Alors, voyez-vous, il faut être à la fois déterminés là où nous le pouvons pour maintenir la pluralité de cette presse, mais il faut également être lucides, à la fois sur les moyens qui sont à notre disposition - ils sont fort modestes - et sur un certain nombre de paramètres contradictoires que nous devons gérer. Dans ce contexte, je voudrais interpréter la résolution qui vous est soumise ce soir comme le signe non pas du soutien à un titre plutôt qu'à un autre, mais - comme l'a dit Mme Torracinta - comme le signe d'une volonté, dans toute la mesure du possible, de maintenir les conditions-cadres d'une presse diversifiée dans notre canton et dans notre pays.
S'agissant de notre pays, on pourrait évoquer également l'augmentation des taxes PTT qui pénalise directement la presse. Or, face aux difficultés rencontrées par l'entreprise des postes, de telles augmentations ne sont pas illégitimes. C'est une autre contradiction à gérer.

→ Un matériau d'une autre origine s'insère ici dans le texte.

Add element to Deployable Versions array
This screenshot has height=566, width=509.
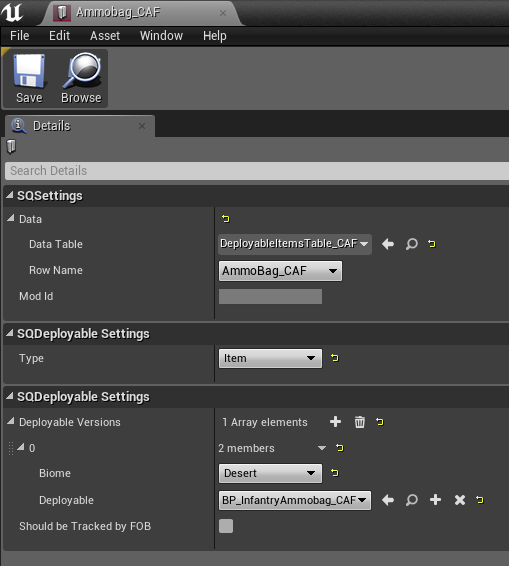[x=335, y=422]
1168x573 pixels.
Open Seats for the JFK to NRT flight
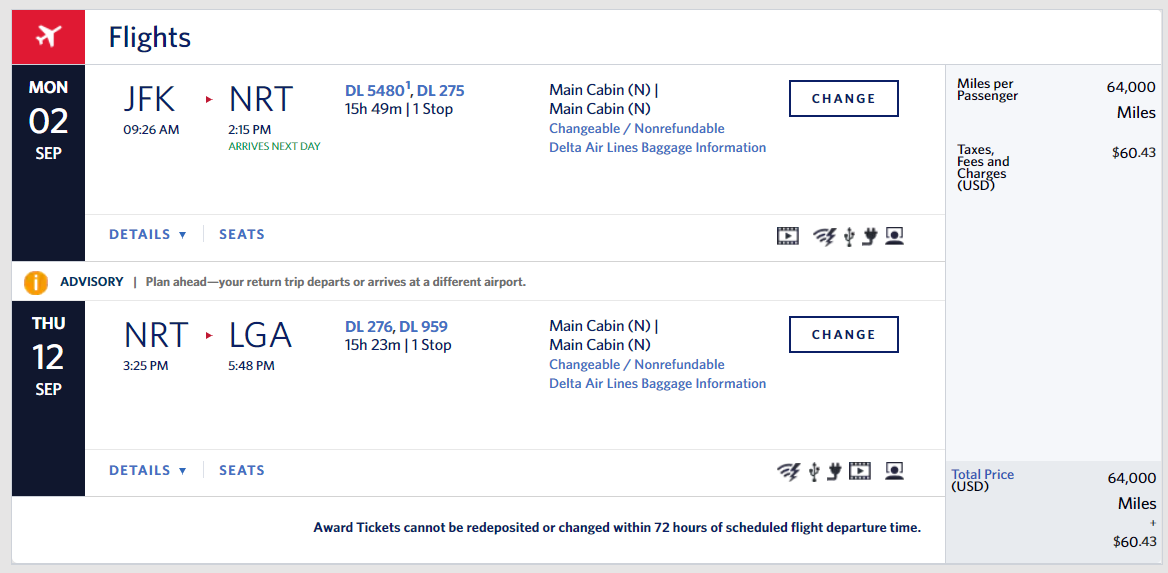tap(242, 235)
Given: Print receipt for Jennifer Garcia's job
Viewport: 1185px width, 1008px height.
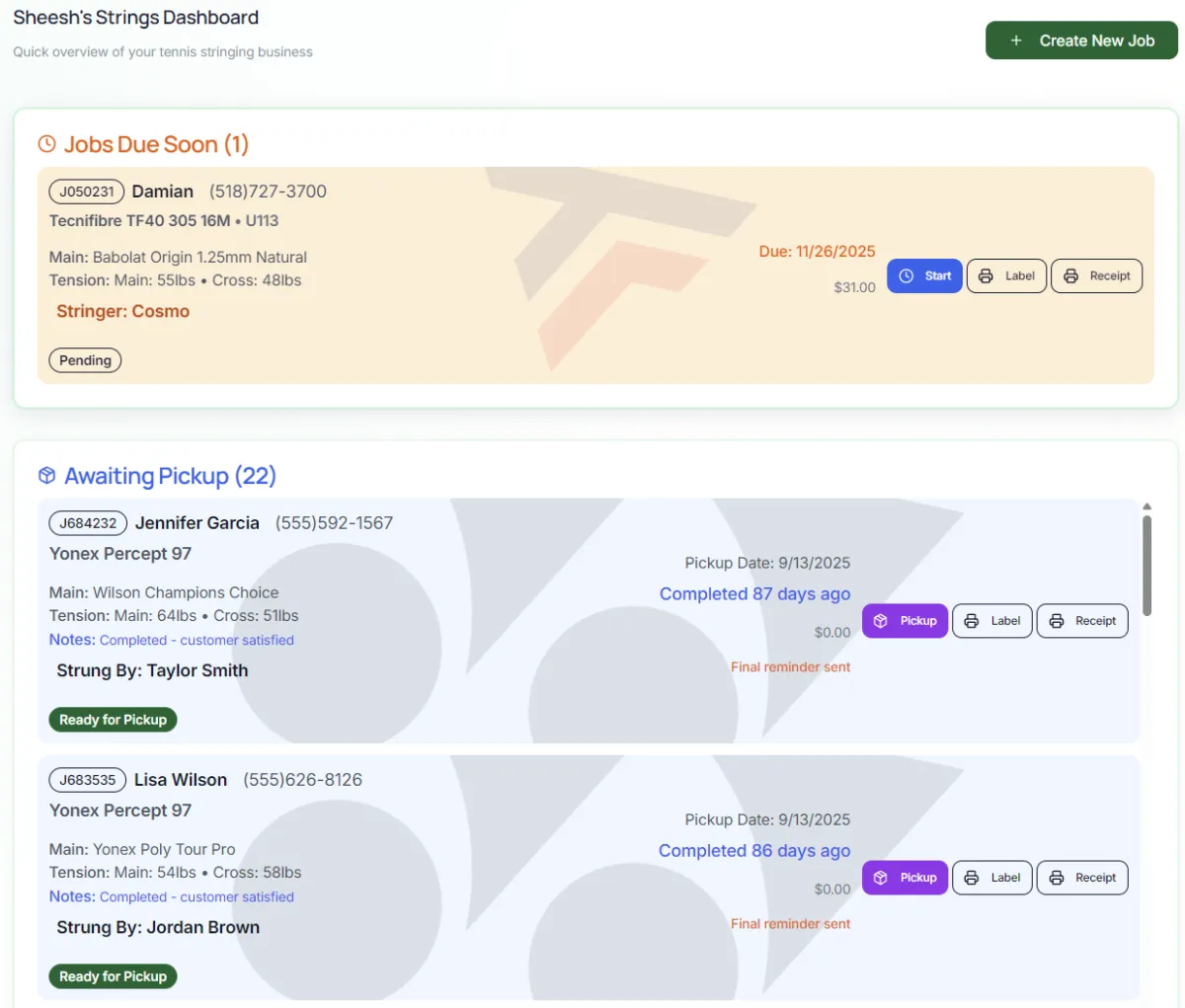Looking at the screenshot, I should pyautogui.click(x=1082, y=621).
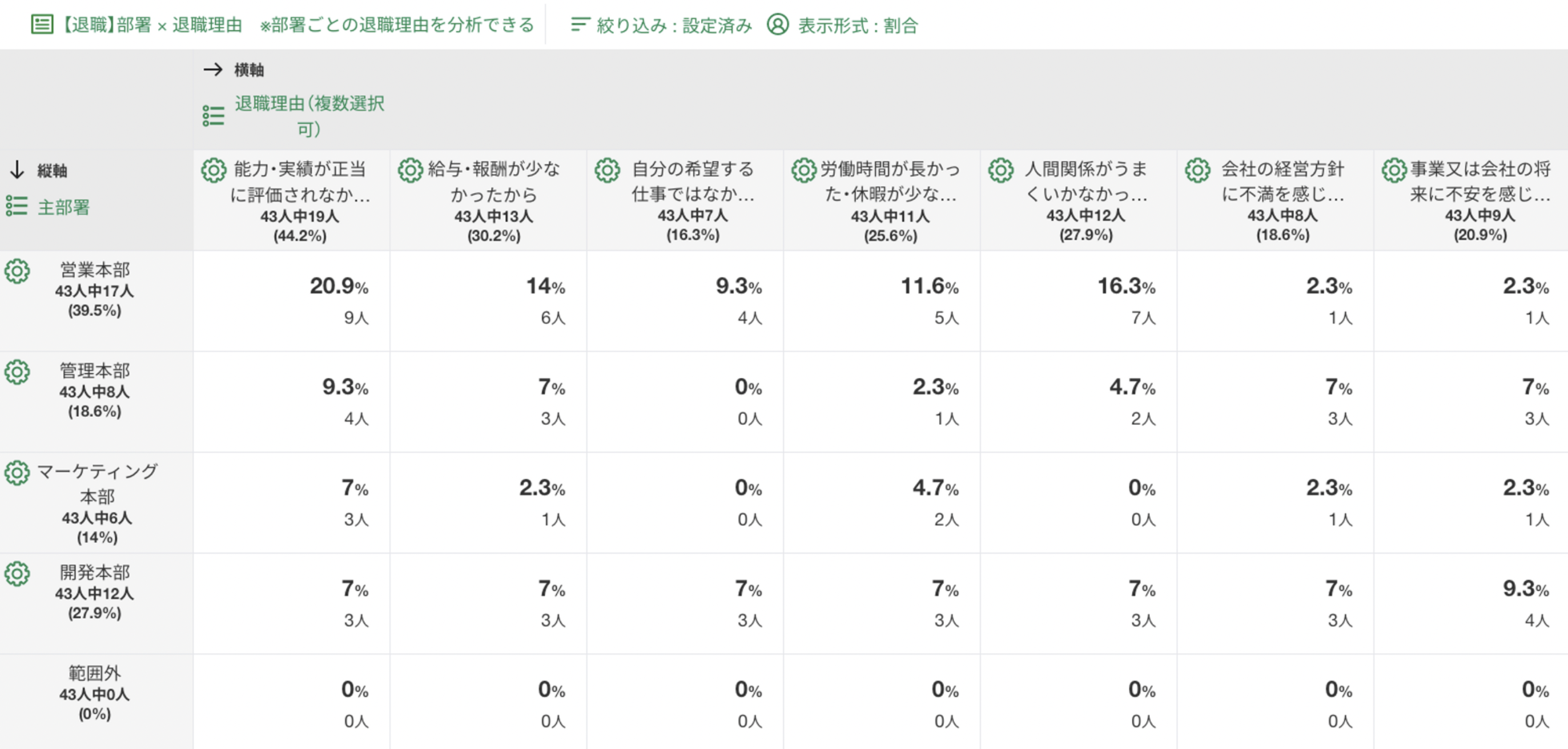The width and height of the screenshot is (1568, 749).
Task: Click gear icon beside 開発本部 row
Action: 17,574
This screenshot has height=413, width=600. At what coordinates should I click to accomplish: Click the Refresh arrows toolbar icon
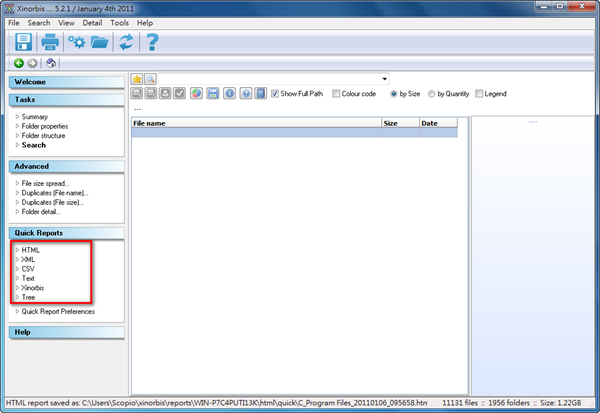[x=126, y=42]
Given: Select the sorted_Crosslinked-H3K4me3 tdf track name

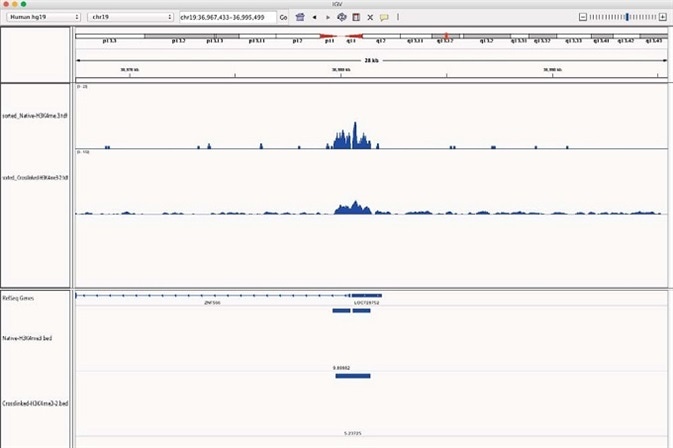Looking at the screenshot, I should click(35, 178).
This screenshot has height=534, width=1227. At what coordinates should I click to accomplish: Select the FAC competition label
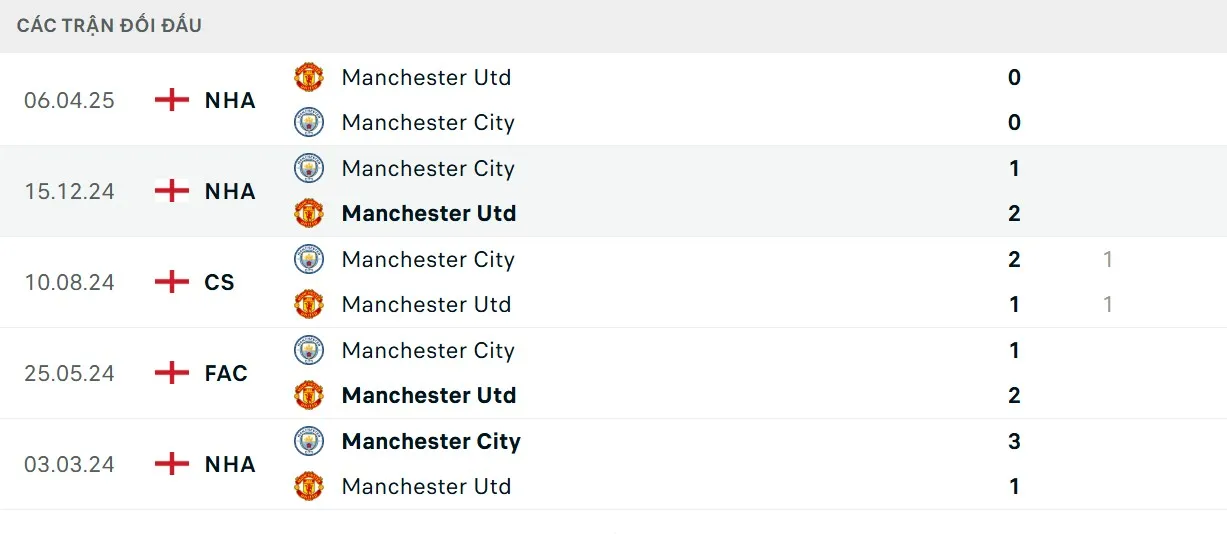click(x=226, y=373)
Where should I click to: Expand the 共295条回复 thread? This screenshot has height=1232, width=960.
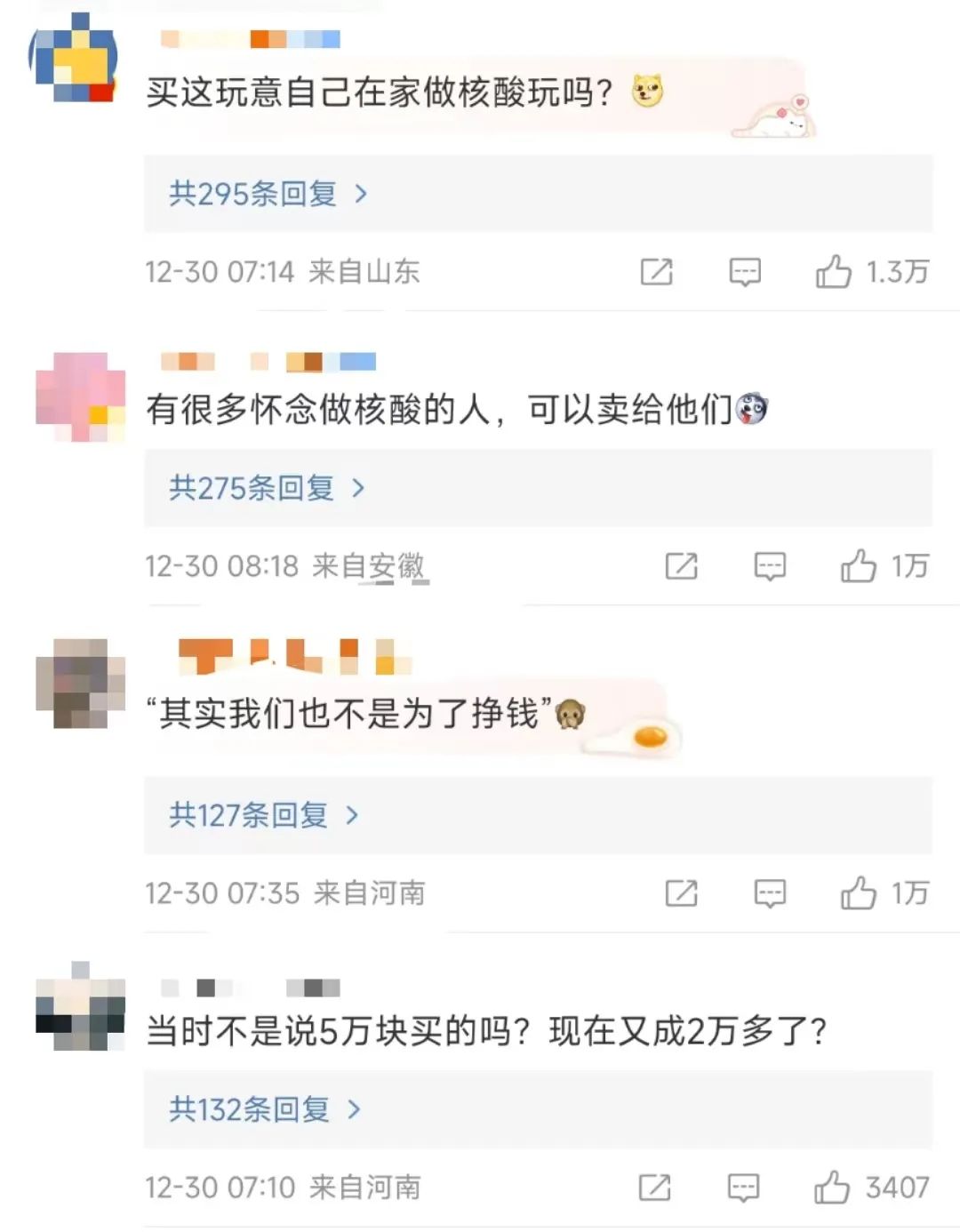[538, 194]
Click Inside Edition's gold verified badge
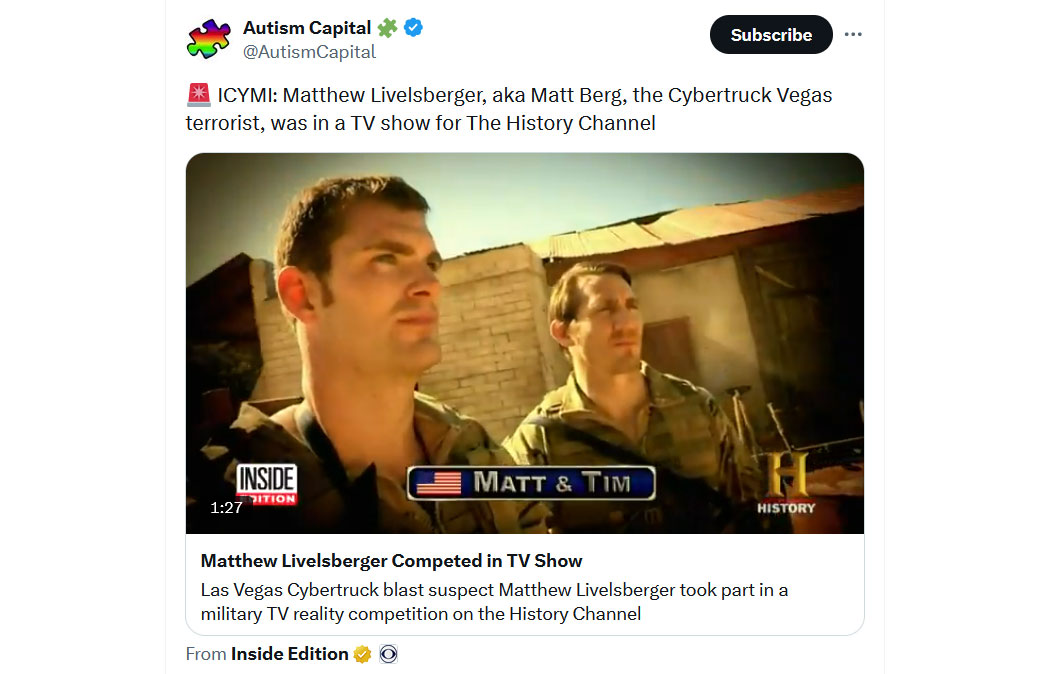 [362, 654]
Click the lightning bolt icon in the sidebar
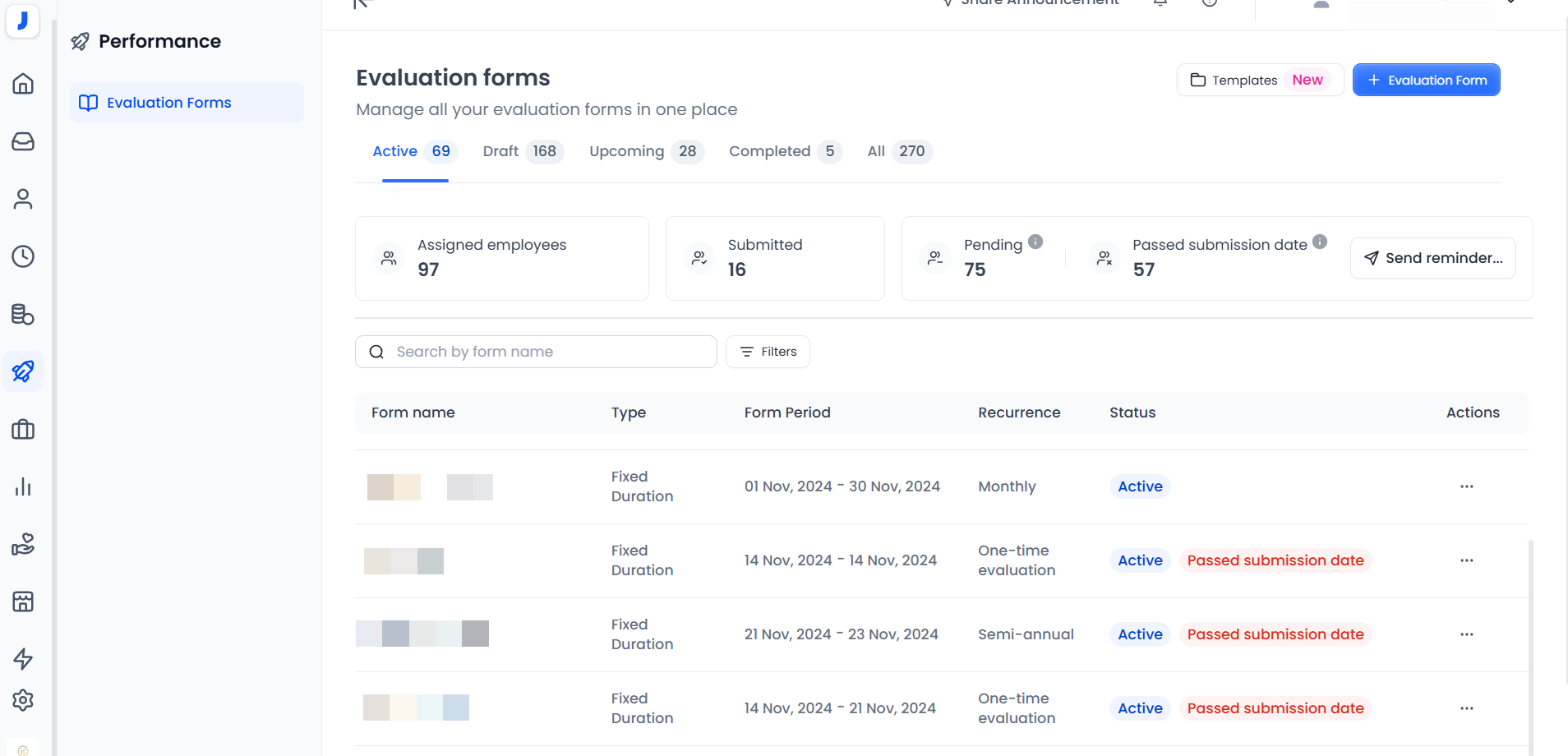Viewport: 1568px width, 756px height. coord(23,659)
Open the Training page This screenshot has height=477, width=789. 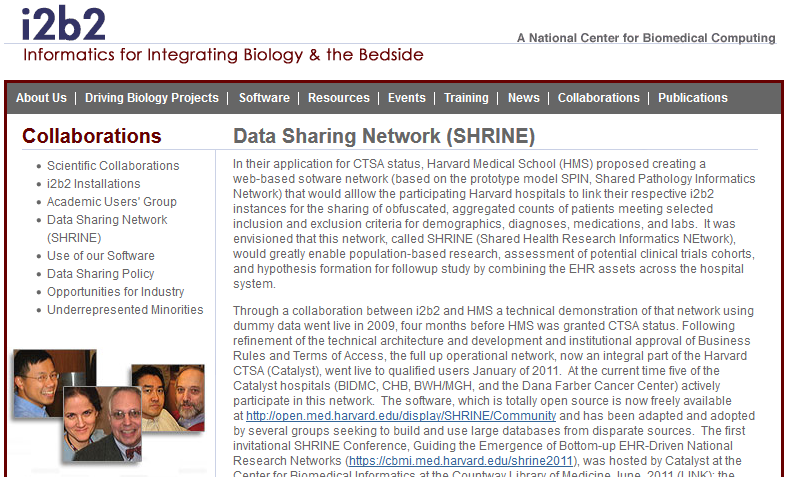(x=466, y=98)
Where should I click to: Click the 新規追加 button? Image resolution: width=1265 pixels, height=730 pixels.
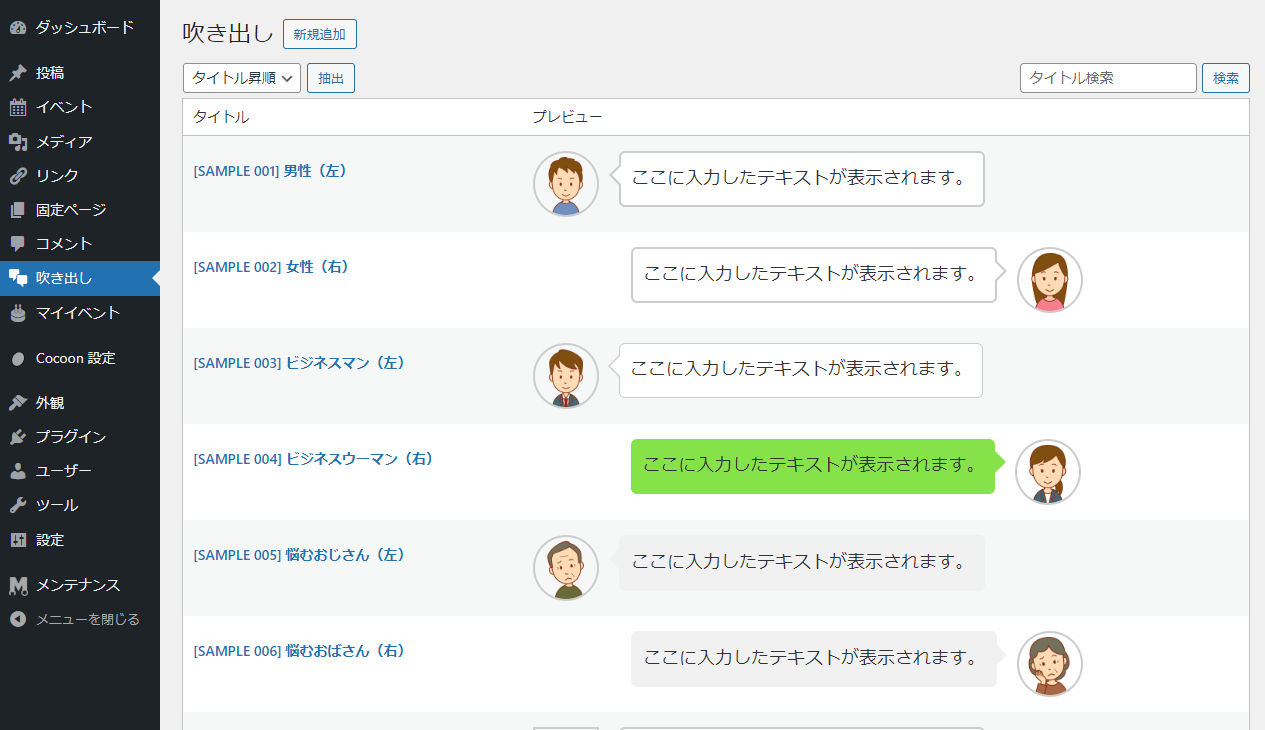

En conclusion, cette résolution doit être interprétée comme un appel, - et je remercie Mme Torracinta de l'avoir placée dans ce contexte - aux efforts nécessaires quand cela est possible pour maintenir une presse diversifiée et pluraliste. Mais je voudrais plus encore interpréter cette résolution comme un appel et comme une prise de conscience de ce parlement vis-à-vis de l'ensemble des entreprises - au-delà des entreprises de presse - de ce canton qui rencontrent toutes des difficultés et qui ont besoin de votre aide. Cette aide ne doit pas se traduire en allocations financières, qui seraient des distorsions de concurrence d'ailleurs sans lendemain, mais en une compréhension d'un certain nombre de mécanismes économiques, par une volonté de traiter rapidement les procédures, par une volonté d'alléger le carcan administratif.
Sur ce plan, la résolution élargie dans ce contexte est incontestablement bienvenue.
Mise aux voix, cette résolution est adoptée.
Elle est ainsi conçue:
RÉSOLUTION
LE GRAND CONSEIL,
considérant:
les informations diffusées par différents médias concernant une éventuelle fusion du journal «La Suisse» et du quotidien vaudois «Le Matin»;
l'importance de préserver la pluralité de l'information et le maintien d'emplois à Genève,
invite le Conseil d'Etat
à intervenir auprès de l'éditeur de «La Suisse» pour l'aider à trouver une solution permettant la survie du quotidien genevois et de son centre d'impression.